Wie die Berlinale sich vorm Start präsentiert

Von fremden Onkels, lernt man als Kind, soll man keine Schokolade annehmen. Von bekannten Onkels schon, lernt man als Erwachsener – sofern sie Dieter Kosslick heißen. Als das gestrige, alljährliche Berlinale-Start-Pressekonferenzritual bereits Spielfilmlänge angenommen hatte, baute sich der Festivaldirektor, den die weite Filmwelt beim Vornamen nennt, in verwandtschaftlicher Gemütlichkeitspose am Rande des Podiums auf und hielt – ja, tatsächlich! - die Berlinale-Schokolade in die Kameras. Das beige Täfelchen mit dem roten Bären gehört zu den neuen Merchandising-Produkten des Festivals und ist, hergestellt von Öko-Kakao-Kooperativen im fernen Ecuador, für edelbittere 3,50 Euro zu haben.
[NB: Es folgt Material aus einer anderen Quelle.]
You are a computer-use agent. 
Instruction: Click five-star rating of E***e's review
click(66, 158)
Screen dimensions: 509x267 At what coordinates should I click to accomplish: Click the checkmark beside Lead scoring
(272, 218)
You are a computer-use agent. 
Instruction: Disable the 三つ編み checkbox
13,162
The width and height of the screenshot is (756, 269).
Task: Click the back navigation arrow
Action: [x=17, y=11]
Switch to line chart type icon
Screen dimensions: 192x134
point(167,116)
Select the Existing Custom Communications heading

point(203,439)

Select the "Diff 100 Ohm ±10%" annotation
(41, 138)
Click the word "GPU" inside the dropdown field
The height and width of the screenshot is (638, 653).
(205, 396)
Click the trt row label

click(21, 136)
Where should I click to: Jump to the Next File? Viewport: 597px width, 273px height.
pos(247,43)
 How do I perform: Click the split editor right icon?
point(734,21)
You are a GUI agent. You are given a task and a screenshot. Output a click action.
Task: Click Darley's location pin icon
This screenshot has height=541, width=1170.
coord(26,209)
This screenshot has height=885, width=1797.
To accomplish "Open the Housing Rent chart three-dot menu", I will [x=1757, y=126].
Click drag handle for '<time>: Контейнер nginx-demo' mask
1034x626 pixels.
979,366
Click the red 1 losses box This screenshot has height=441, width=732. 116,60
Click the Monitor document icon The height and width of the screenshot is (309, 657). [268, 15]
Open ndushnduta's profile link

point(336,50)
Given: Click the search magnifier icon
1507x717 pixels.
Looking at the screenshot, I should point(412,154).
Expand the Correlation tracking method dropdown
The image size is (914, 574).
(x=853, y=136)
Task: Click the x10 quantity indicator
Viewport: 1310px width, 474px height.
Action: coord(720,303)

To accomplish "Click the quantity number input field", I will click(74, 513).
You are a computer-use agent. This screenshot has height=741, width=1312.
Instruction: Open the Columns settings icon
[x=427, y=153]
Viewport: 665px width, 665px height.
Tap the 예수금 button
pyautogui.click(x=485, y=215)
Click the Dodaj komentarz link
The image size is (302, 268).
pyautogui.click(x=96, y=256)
Immerhin eine süße Anekdote hatte Kosslick im Gepäck, und wenn nicht er sie erzählt hätte, dann wäre sie zumindest sehr gut erfunden. Also: Wie bringt der Berlinale-Boss den neuen Clint Eastwood („Letters from Iwo Jima“) ins Programm? Ganz einfach: Er sichtet in Hollywood für Berlin gerade ein anderes Werk („The Good German“) und entdeckt am Rand des Geländes seinen Kumpel Chip vom Dreamworks-Studio. Er läuft ihm entgegen und will ihn freudig begrüßen – nur: Chip ist gar nicht Chip, sondern Clint. Worauf Kosslick, von Haus aus eher leicht von Begriff, sogleich die Eastwood-Chance wittert. Was der denn so für Berlin in der Pipeline hätte? Drauf Eastwood verschwörerisch: „Dieter, don’t stop pushing me.“

Dass nun nicht nur „Letters from Iwo Jima“, sondern auch dessen weltgerühmter Regisseur persönlich anreist: Müssen wir dies angesichts solcher Pointe noch hinzufügen? Ja, solche Nachrichten machen Laune eine runde Woche vor Berlinale-Start am 8. Februar, zumal ansonsten ein gewisser Grauschleier über dieser 57. Festivalausgabe liegt – aber das mag einstweilen optische Täuschung sein. Die verantwortlichen Herren, selber ein wenig grau geworden und teils mit dynamisch neuen schwarzen Hornbrillen ausgestattet, sitzen zwar auf knallroten Stühlen; ihre Ausführungen aber machen sie vor einer Plakatwand, in der die schmalbunten Schriftzüge der jeweiligen Festivalsektionen es gegen das grundierende Hellgrau bis Anthrazit arg schwer haben. Irgendwie (ent-)färbt das ab. Ein Hauch von Routine umweht den Beginn des zweiten Fünfjahrplans der Ära Kosslick, die terminüblichen Lacher lassen auf sich warten, und als der Direktor sich, unvermutet forsch vom einzig dauerfrischen Moderator gefragt, als „Intellektueller“ outen soll, mag er das wiederum selber nicht recht komisch finden.

Wie sagte Kosslick? „Es ist Februar, dann gehen wir halt da hin.“ Nein, keine Filmmüdigkeit, nur leichte präludiale Ermattung. Und jetzt her mit der Berlinale-Schokolade!